Uni Eropa Gelar Pertemuan Bahas Pengungsi dari Afghanistan
Gelombang migran Afghanistan kemungkinan akan memperburuk ketegangan di Eropa
REPUBLIKA.CO.ID, BRUSSELS -- Para menteri kehakiman dan urusan dalam negeri Uni Eropa (UE) melakukan pertemuan di Berlin, Jerman, pada Selasa (31/8). Pertemuan digelar untuk membahas pengambilalihan Taliban atas Afghanistan dan cara Eropa akan menangani arus pengungsi serta migran.
"Sangat penting bahwa kita berada dalam posisi di mana kita dapat menghindari krisis kemanusiaan, krisis migrasi, dan ancaman keamanan dari Afghanistan," kata Komisaris Eropa untuk Urusan Dalam Negeri Ylva Johansson sebelum pertemuan para menteri.
Pertemuan itu terjadi sehari setelah pasukan terakhir Amerika Serikat (AS) terbang keluar dari bandara internasional Kabul. Blok yang terdiri dari 27 negara ini sedang mencari cara untuk mencegah terulangnya krisis pengungsi 2015 yang dipicu oleh perang saudara Suriah.
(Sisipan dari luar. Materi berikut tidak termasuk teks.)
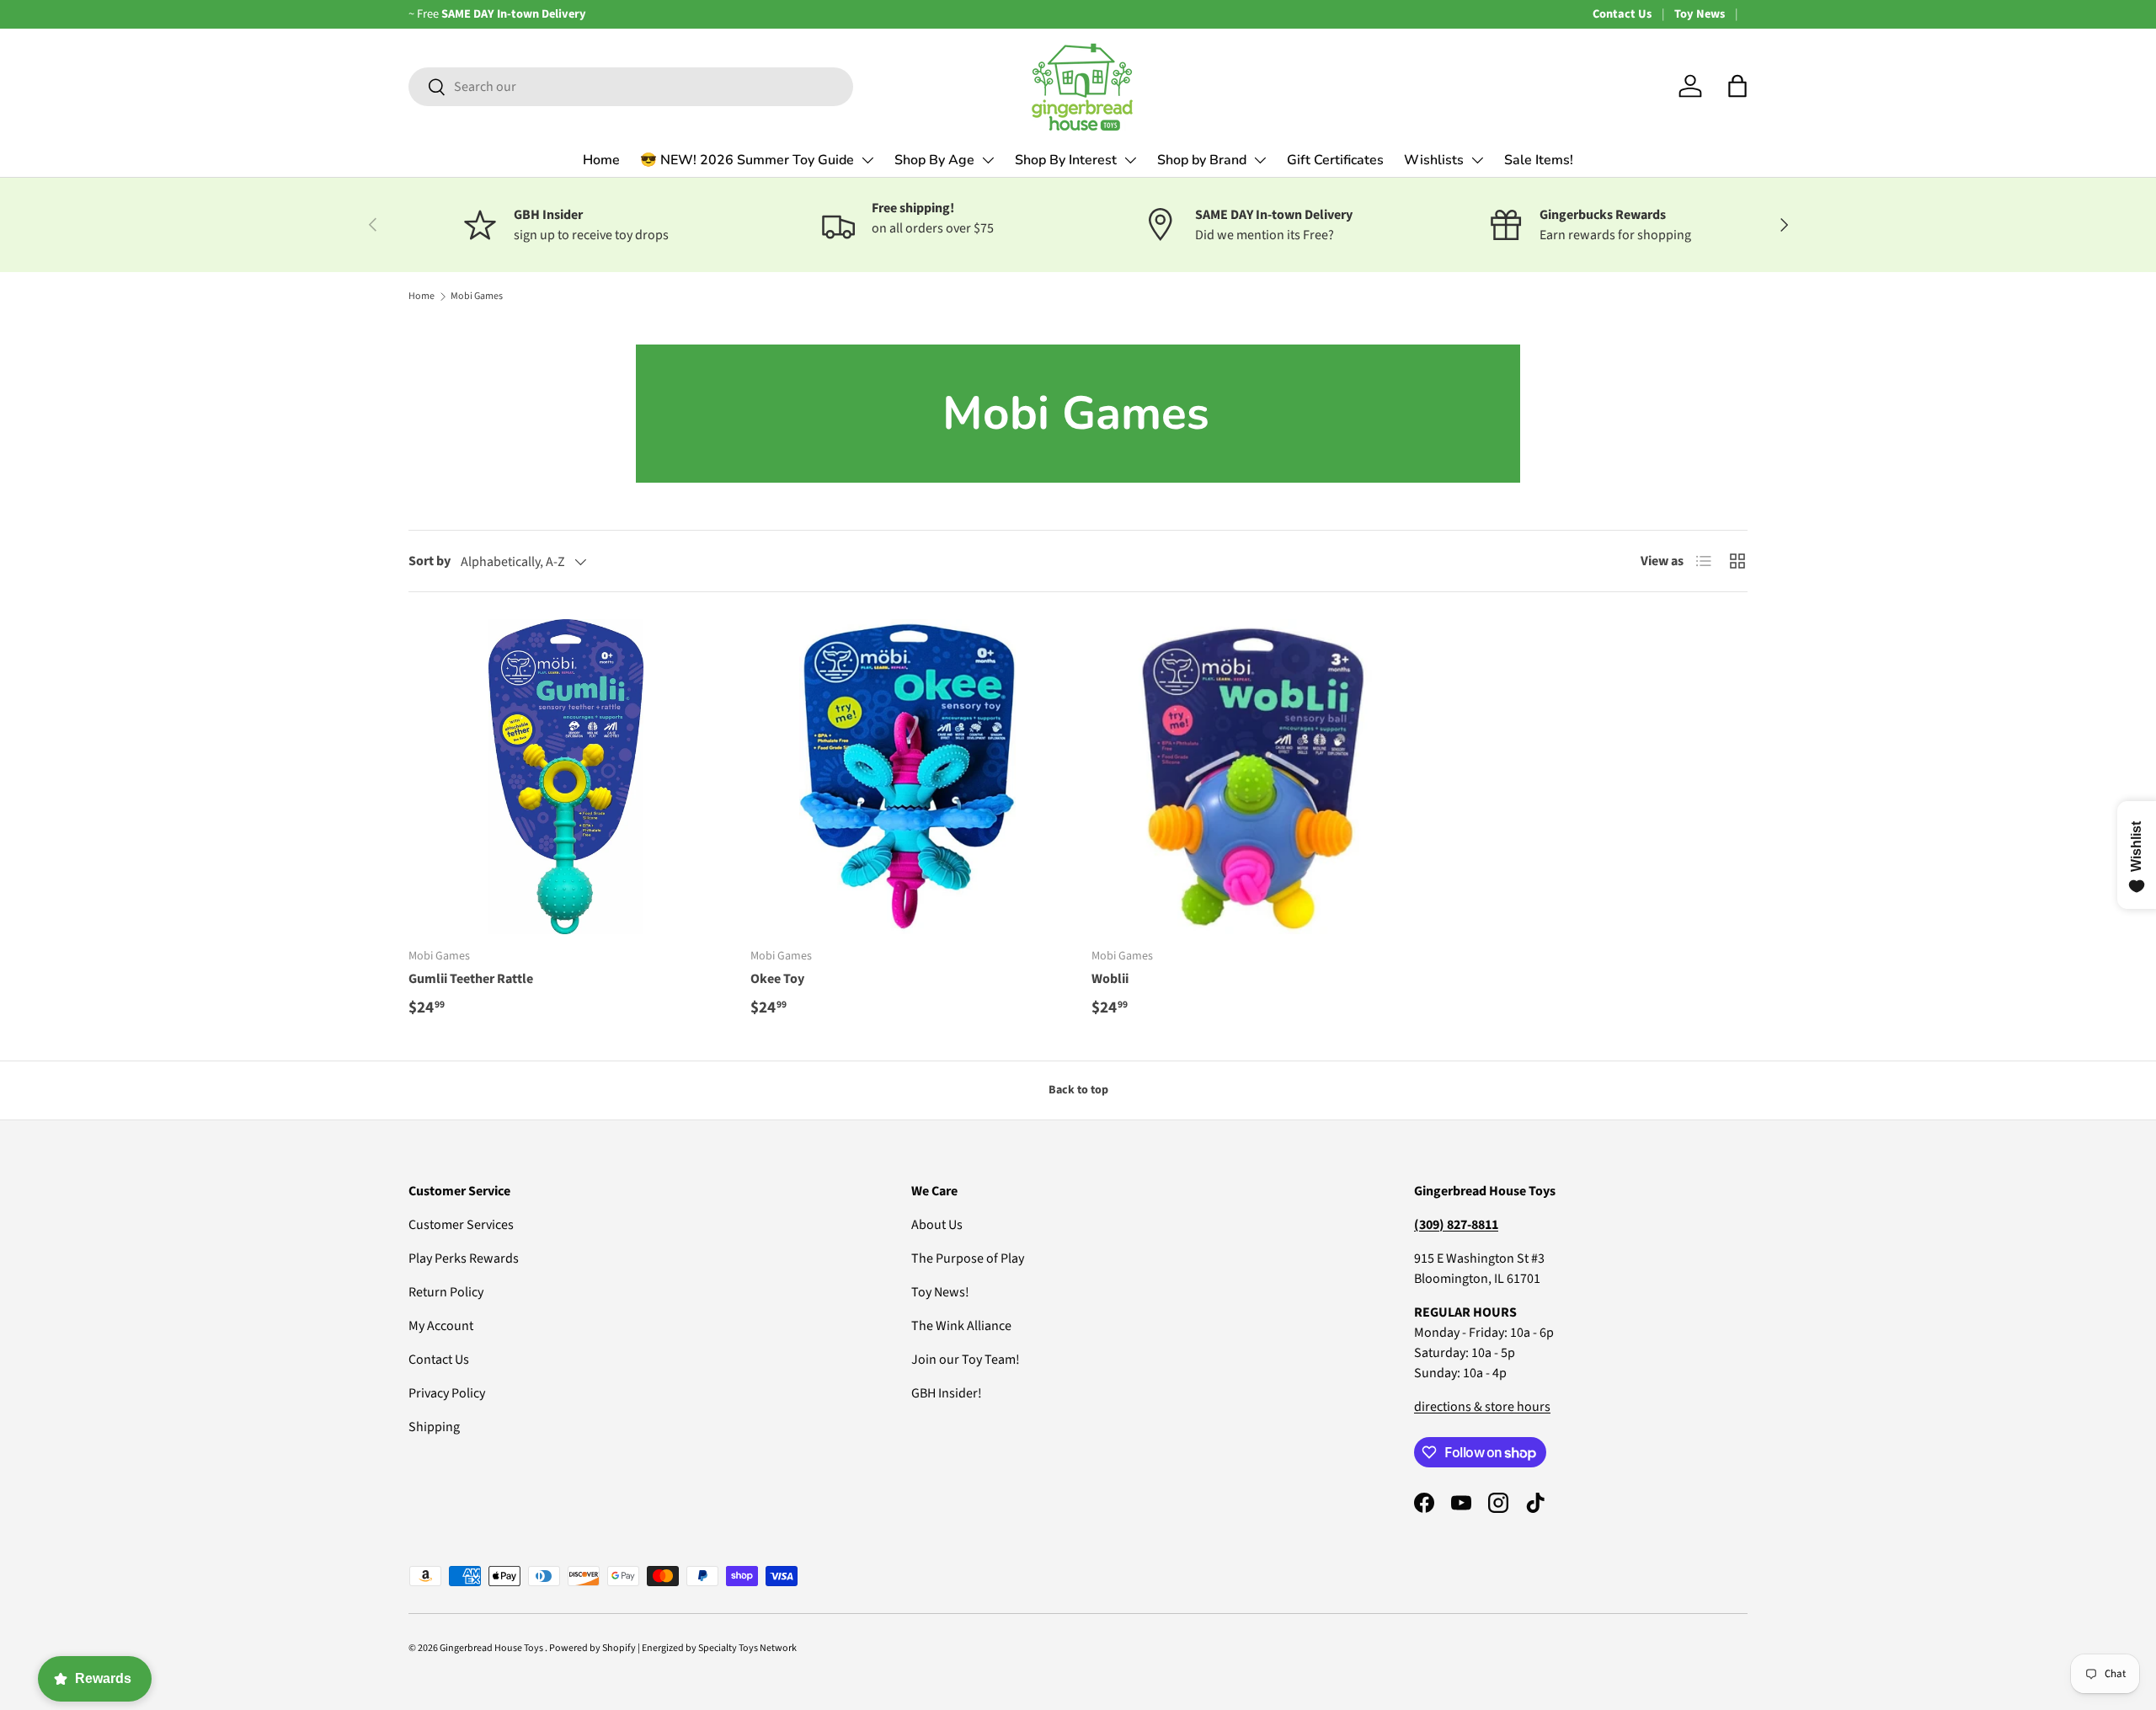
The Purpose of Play (967, 1258)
Kedatangan lebih dari satu juta migran di Eropa pada tahun itu menyebabkan pertikaian di antara negara-negara anggota UE tentang cara terbaik untuk mengelola arus masuk. Gelombang baru migran dari Afghanistan kemungkinan akan memperburuk ketegangan.
UE kemungkinan akan menyediakan dana untuk menampung pengungsi di negara-negara yang berbatasan dengan Afghanistan untuk mencegah menuju Eropa. "Namun, kemudian kita perlu bertindak sekarang dan tidak menunggu sampai ada arus besar orang di perbatasan luar kita atau sampai kita memiliki organisasi teroris yang lebih kuat," kata Johansson.
"Jadi itulah mengapa kita perlu bertindak sekarang untuk mendukung orang-orang di Afghanistan, di negara-negara tetangga, dan bekerja sama dengan organisasi internasional," ujar Johansson.
Kanselir Austria Sebastian Kurz menjelaskan negaranya tidak akan mendukung sistem untuk mendistribusikan pengungsi dari Afghanistan ke seluruh UE. Dia menegaskan Austria sudah memiliki komunitas Afghanistan terbesar keempat di seluruh dunia. Ditanya tentang proposal untuk semua negara UE untuk berbagi beban dalam menerima pengungsi, Kurz mengatakan Austria telah menerima bagian yang lebih besar dari proporsi migran sejak 2015.
Kanselir Jerman Angela Merkel mengatakan, pemerintahannya saat ini berfokus tentang cara membantu antara 10 ribu hingga 40 ribu warga Afghanistan yang berhak datang ke Jerman dengan anggota keluarga dekat mereka. Penerimaan ini dilakukan karena mereka pernah bekerja untuk militer Jerman atau organisasi bantuan.
"Kita perlu melihat berapa banyak yang benar-benar ingin meninggalkan negara itu dan berapa banyak yang tidak. Itu akan sangat tergantung pada keadaan yang diciptakan Taliban di negara itu," ujar Merkel.
Mengakomodasi warga Afghanistan di negara-negara yang dekat dengan Afghanistan juga akan sulit. Menteri Luar Negeri Pakistan Shah Mahmood Qureshi bertemu dengan mitranya dari Jerman, Heiko Maas, di Islamabad pada Selasa.
Qureshi mengatakan Pakistan telah menampung lebih dari tiga juta pengungsi Afghanistan dalam beberapa dekade sebelumnya. Islamabad tidak memiliki kapasitas untuk menyerap lebih banyak pengungsi lagi.
Fokus UE dalam mengakomodasi migran yang dekat dengan Afghanistan tidak akan menyenangkan kelompok-kelompok hak asasi manusia. Kelompok hak asasi manusia mengatakan UE harus memberi warga Afghanistan yang mencapai Eropa akses ke wilayah itu dan prosedur suaka yang adil dan efektif. Mereka harus mendapatkan kondisi penerimaan yang memadai dan juga menganggap semua wanita dan gadis Afghanistan sebagai pengungsi prima facie.
Menurut beberapa perkiraan UE, sekitar 570 ribu warga Afghanistan telah mengajukan suaka di Eropa sejak 2015. Permohonan suaka oleh warga negara Afghanistan telah naik sepertiga sejak Februari karena AS akan menarik pasukan dari Afghanistan. Menurut kantor suaka UE, lebih dari 4.648 aplikasi tercatat pada Mei dengan sekitar setengah dari aplikasi cenderung berhasil.